Tutorial: Deploy an enterprise chat web app
Important
Items marked (preview) in this article are currently in public preview. This preview is provided without a service-level agreement, and we don't recommend it for production workloads. Certain features might not be supported or might have constrained capabilities. For more information, see Supplemental Terms of Use for Microsoft Azure Previews.
In this article, you deploy an enterprise chat web app that uses your own data with a large language model in Azure AI Foundry portal.
Your data source is used to help ground the model with specific data. Grounding means that the model uses your data to help it understand the context of your question. You're not changing the deployed model itself. Your data is stored separately and securely in your original data source
The steps in this tutorial are:
- Configure resources.
- Add your data.
- Test the model with your data.
- Deploy your web app.
Prerequisites
An Azure subscription - Create one for free.
A deployed Azure OpenAI chat model. Complete the Azure AI Foundry playground quickstart to create this resource if you haven't already.
A Search service connection to index the sample product data. If you don't have one, follow the steps to create and connect a search service.

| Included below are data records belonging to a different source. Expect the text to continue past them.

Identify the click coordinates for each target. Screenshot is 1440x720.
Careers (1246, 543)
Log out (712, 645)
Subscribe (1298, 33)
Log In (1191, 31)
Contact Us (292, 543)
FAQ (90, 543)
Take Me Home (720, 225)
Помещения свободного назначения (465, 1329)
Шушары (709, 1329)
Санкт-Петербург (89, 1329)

A local copy of product data. The Azure-Samples/rag-data-openai-python-promptflow repository on GitHub contains sample retail product information that's relevant for this tutorial scenario. Specifically, the
product_info_11.md
file contains product information about the TrailWalker hiking shoes that's relevant for this tutorial example. Download the example Contoso Trek retail product data in a ZIP file to your local machine.A Microsoft.Web resource provider registered in the selected subscription, to be able to deploy to a web app. For more information on registering a resource provide, see Register resource provider.
Necessary permissions to add role assignments in your Azure subscription. Granting permissions by role assignment is only allowed by the Owner of the specific Azure resources.

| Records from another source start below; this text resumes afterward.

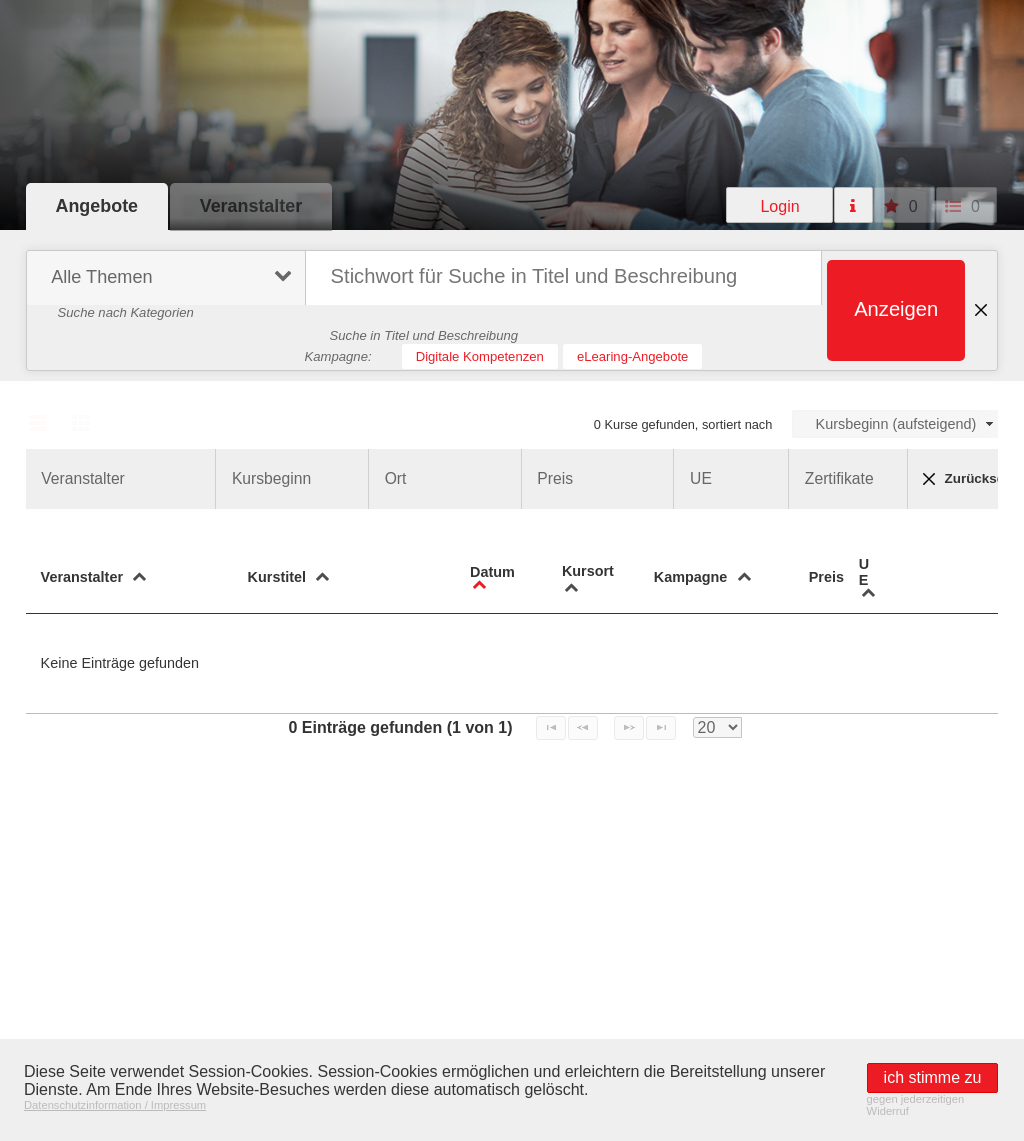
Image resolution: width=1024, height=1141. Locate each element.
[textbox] (563, 278)
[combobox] (895, 424)
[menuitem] (163, 280)
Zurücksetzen (961, 478)
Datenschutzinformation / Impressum (115, 1105)
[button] (779, 205)
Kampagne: (338, 356)
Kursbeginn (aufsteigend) (896, 424)
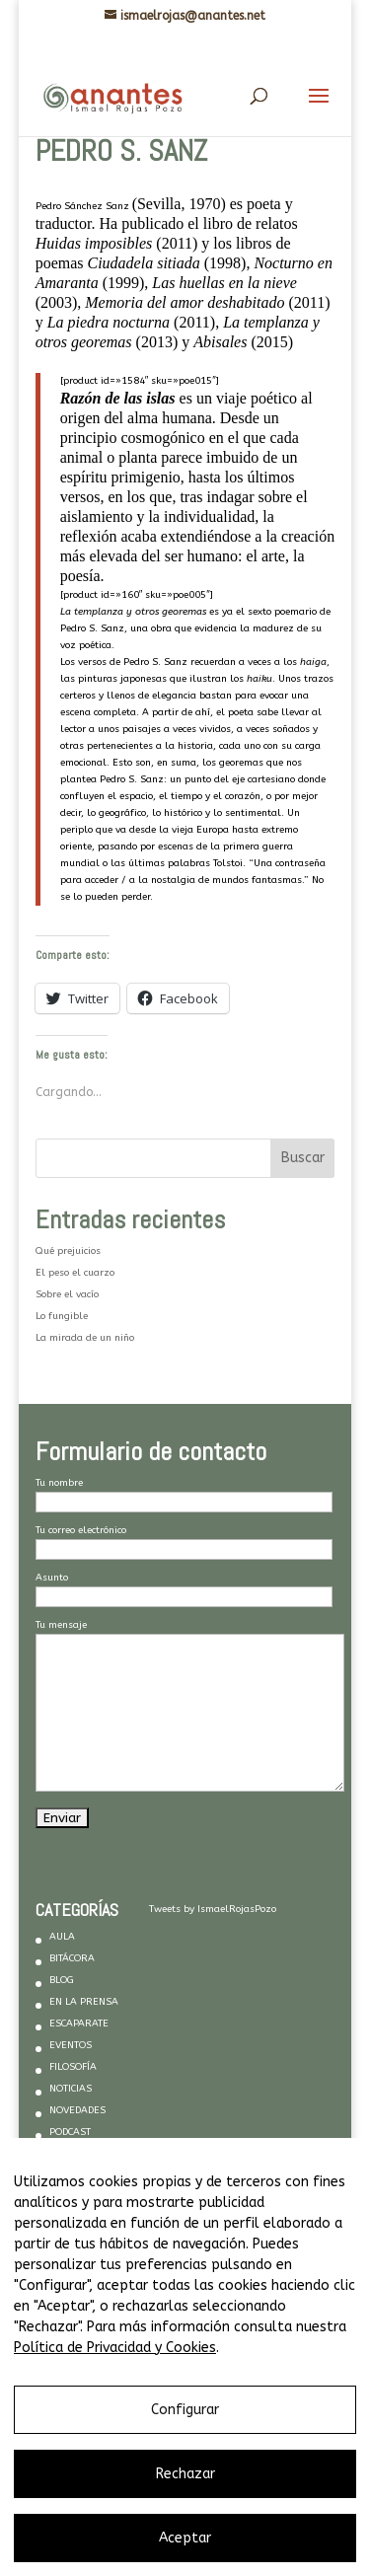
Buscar (303, 1157)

Azure AI Foundry portal and Azure portal
In this tutorial, you perform some tasks in the Azure AI Foundry portal and some tasks in the Azure portal.
The Azure AI Foundry portal is a web-based environment for building, training, and deploying AI models. As a developer, it's where you will build and deploy your chat web application.

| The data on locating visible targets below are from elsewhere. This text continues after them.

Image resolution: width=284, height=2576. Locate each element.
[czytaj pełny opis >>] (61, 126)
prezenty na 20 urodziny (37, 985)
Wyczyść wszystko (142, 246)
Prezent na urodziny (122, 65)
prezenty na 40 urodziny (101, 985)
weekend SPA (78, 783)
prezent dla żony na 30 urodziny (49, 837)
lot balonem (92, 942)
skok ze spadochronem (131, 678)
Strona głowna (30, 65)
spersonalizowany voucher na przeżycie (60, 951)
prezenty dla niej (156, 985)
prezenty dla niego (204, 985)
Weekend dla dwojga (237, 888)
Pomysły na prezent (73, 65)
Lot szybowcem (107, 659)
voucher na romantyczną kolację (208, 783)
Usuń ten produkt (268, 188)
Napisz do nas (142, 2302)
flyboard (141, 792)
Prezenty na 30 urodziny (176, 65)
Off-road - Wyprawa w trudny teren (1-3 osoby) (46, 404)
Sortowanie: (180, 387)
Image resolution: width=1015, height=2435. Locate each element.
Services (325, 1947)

The Azure portal allows an administrator to manage and monitor Azure resources. As an administrator, you'll use the portal to configure settings for various Azure services required for access from the web app.
Configure resources
Important
You must have the necessary permissions to add role assignments in your Azure subscription. Granting permissions by role assignment is only allowed by the Owner of the specific Azure resources. You might need to ask your Azure subscription owner (who might be your IT admin) to complete this section for you.
In order for the resources to work correctly inside a web app, you need to configure them with the correct permissions. This work is done in the Azure portal.
To start, identify the resources you need to configure from the Azure AI Foundry portal.
Open the Azure AI Foundry portal and select the project you used to deploy the Azure OpenAI chat model.
Select Management center from the left pane.
Select Connected resources under your project.
Identify the three resources you need to configure: the Azure OpenAI, the Azure AI Search, and the Azure Blob storage that corresponds to your workspaceblobstore.
Tip
If you have multiple Azure OpenAI resources, use the one that contains your deployed chat model.
For each resource, select the link to open the resource details. From the details page, select the resource name to open the resource in the Azure portal. (For the workspaceblobstore, select View in Azure Portal).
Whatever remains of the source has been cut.